Online advisors and mobile apps that change savings habits or attract new investors could yet make a dent. Acorns is a prime example. The company’s app rounds up debit and credit card purchases, investing extra pennies in diversified portfolios of low-cost index ETFs. In 6.2 million accounts, it manages $1.9 billion. (That’s an average of just $306 per account.) Acorns wouldn’t share the demographics of its users, but if a small-increment investing tool catches on among people who otherwise wouldn’t invest that could make a difference, especially if they end up saving for retirement.

Online investing also might play out differently outside the US, broadening stock market participation there. It hasn’t yet made much of an impact in retail investment markets in Asia, according to Leena Dagade, associate director of research firm Cerulli’s Singapore office. “[That’s] due to challenges faced in client acquisition and lack of scale,” she said by email. But there are a handful of companies trying to expand online investing there, including StashAway, Smartly and Bento in Singapore, 8 Securities in Hong Kong, FundsIndia, Stashaway in Malaysia, Raiz Invest in Indonesia and Connect in Thailand.

For online investing to expand savings it will have to overcome a business model challenge.  In the new era of investing ushered in by low-cost ETFs, the typical approach of providers is to build high volume, fast—or find other sources of revenue. Last year, it was revealed that US online brokerage, Robinhood, sells its order flow to market makers that are also high-frequency trading firms. Critics called out the practice, which is common but has come under regulatory scrutiny because it can lead to abuses by market makers, as being antithetical to Robinhood’s mission to democratize. The question for Acorns, Robinhood, and their competitors is whether they can reach the scale to be financially sustainable without relying on hidden fees or selling user data.

In the US, policy changes or innovations by companies in the retirement sector could expand access to the markets for low and middle-income workers.  “We know workplace retirement plans are only accessed right now by half of the population. We know that were it not for that, there would be more wealth inequality,” says Radenmacher. “It’s a quick jump from the evidence that we should seriously consider every American having access to workplace-based retirement.”

National policy reform is stuck, though a handful of states are experimenting with plans that mandate employers to offer retirement plans. And there haven’t been many innovations in the private sector so far. That could be because ETFs aren’t particularly suited for the retirement sector. One of the few innovators, Guideline, signs people up via employers’ payroll providers, making it easier for small businesses to offer retirement plans. But Guideline doesn’t use ETFs because retirement savers have no need of intraday trading.

And finally, a new strategy known as direct indexing—creating portfolios out of fractional shares of ETFs—offers people with less money a sense of control, points out Daniil Shapiro, associate director of product development at Cerulli. ETFs can allow investing in small increments (many financial companies already offer investors the chance to do that) and investing that’s more fun. You could customize a $100 portfolio from the start, to buy shares of Tesla, SPY and JUST ETF, which tracks companies that rank highly on social justice criteria.

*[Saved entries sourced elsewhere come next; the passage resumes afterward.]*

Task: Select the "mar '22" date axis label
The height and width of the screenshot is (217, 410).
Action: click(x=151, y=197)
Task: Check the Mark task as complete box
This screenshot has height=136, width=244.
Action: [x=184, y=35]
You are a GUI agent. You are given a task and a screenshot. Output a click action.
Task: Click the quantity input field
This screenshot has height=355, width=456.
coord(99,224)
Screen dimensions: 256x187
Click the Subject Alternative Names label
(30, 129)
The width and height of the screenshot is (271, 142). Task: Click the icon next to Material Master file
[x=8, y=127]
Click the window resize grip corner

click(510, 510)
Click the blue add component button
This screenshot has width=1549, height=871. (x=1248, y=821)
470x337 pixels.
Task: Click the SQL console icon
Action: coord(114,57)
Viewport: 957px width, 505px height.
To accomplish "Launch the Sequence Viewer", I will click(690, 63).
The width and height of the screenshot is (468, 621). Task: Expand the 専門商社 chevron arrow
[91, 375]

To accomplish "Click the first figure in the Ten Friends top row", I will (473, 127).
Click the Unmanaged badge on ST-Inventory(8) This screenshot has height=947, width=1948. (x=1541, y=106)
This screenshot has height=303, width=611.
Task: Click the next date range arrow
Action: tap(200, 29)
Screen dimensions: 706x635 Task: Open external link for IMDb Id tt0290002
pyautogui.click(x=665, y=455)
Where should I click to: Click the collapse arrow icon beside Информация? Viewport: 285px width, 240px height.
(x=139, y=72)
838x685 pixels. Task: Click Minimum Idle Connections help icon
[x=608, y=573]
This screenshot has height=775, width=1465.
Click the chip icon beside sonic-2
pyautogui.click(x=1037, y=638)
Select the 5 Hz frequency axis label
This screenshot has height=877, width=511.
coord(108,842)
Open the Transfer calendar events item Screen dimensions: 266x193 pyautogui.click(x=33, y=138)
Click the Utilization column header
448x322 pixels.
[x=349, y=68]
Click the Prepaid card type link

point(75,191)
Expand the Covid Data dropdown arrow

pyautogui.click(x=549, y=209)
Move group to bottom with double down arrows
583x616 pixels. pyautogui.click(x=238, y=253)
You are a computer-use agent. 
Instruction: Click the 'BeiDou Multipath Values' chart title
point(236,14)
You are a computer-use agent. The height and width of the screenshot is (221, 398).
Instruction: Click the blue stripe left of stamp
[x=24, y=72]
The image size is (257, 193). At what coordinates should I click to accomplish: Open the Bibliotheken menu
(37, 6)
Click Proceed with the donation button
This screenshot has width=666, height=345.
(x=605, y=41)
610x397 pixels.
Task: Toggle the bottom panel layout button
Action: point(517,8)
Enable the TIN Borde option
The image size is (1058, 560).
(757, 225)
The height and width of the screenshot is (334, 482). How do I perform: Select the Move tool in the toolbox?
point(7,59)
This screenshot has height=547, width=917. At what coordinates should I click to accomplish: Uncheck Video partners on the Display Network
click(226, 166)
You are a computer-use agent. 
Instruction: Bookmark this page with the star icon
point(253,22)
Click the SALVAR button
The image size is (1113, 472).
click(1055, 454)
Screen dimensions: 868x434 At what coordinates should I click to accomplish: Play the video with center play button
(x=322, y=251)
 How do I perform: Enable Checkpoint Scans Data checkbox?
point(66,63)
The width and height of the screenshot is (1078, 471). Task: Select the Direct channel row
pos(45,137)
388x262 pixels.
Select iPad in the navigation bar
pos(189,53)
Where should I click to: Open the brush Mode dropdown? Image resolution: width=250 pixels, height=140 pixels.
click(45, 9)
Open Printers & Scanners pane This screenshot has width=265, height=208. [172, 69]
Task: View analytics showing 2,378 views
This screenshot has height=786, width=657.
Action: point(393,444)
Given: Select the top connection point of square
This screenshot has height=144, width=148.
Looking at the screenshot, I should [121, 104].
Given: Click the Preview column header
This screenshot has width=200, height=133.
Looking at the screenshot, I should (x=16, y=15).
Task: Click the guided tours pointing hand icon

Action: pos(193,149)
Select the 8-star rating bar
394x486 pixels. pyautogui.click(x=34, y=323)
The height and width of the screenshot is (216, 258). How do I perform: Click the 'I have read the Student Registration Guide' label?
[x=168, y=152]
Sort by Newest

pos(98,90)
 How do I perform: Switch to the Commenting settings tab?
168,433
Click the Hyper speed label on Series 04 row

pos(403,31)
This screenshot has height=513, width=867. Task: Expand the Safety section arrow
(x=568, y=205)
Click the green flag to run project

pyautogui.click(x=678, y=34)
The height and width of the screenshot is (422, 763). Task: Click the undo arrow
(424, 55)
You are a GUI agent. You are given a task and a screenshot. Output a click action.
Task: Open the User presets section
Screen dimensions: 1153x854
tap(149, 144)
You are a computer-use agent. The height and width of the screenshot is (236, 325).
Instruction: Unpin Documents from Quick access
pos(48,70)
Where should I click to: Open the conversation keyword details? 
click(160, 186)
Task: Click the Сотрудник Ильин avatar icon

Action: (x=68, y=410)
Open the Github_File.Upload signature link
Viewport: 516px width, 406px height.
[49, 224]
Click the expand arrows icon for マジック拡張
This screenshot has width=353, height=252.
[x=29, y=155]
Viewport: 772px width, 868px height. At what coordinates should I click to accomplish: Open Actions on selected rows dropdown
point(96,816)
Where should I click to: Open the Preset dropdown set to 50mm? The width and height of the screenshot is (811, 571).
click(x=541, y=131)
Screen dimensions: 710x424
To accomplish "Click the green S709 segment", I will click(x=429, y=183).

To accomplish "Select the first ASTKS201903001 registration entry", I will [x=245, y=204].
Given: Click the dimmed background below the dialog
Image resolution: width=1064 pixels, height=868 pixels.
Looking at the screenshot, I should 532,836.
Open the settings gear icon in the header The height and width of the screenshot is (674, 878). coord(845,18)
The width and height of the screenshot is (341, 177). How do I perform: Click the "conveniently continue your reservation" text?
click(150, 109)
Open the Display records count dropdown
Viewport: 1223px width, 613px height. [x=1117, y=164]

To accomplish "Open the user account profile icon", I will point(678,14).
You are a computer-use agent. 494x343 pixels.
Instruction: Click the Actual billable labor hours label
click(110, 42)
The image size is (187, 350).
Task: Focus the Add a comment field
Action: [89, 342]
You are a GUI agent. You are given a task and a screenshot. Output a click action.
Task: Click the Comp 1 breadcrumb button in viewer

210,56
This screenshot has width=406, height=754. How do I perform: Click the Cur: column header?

“It’s the Starbucks theory,” he says. In other words, we learned to spend on coffee because Starbucks made it easy and fun, by putting a location on every corner and offering customized choices—eggnog latte, please. But could it happen for saving? Investing has historically not been particularly easy, fun, or widespread. That’s changing, and with the right mix of technology, policy, and innovation, more people might learn to enjoy saving and investing for the long term.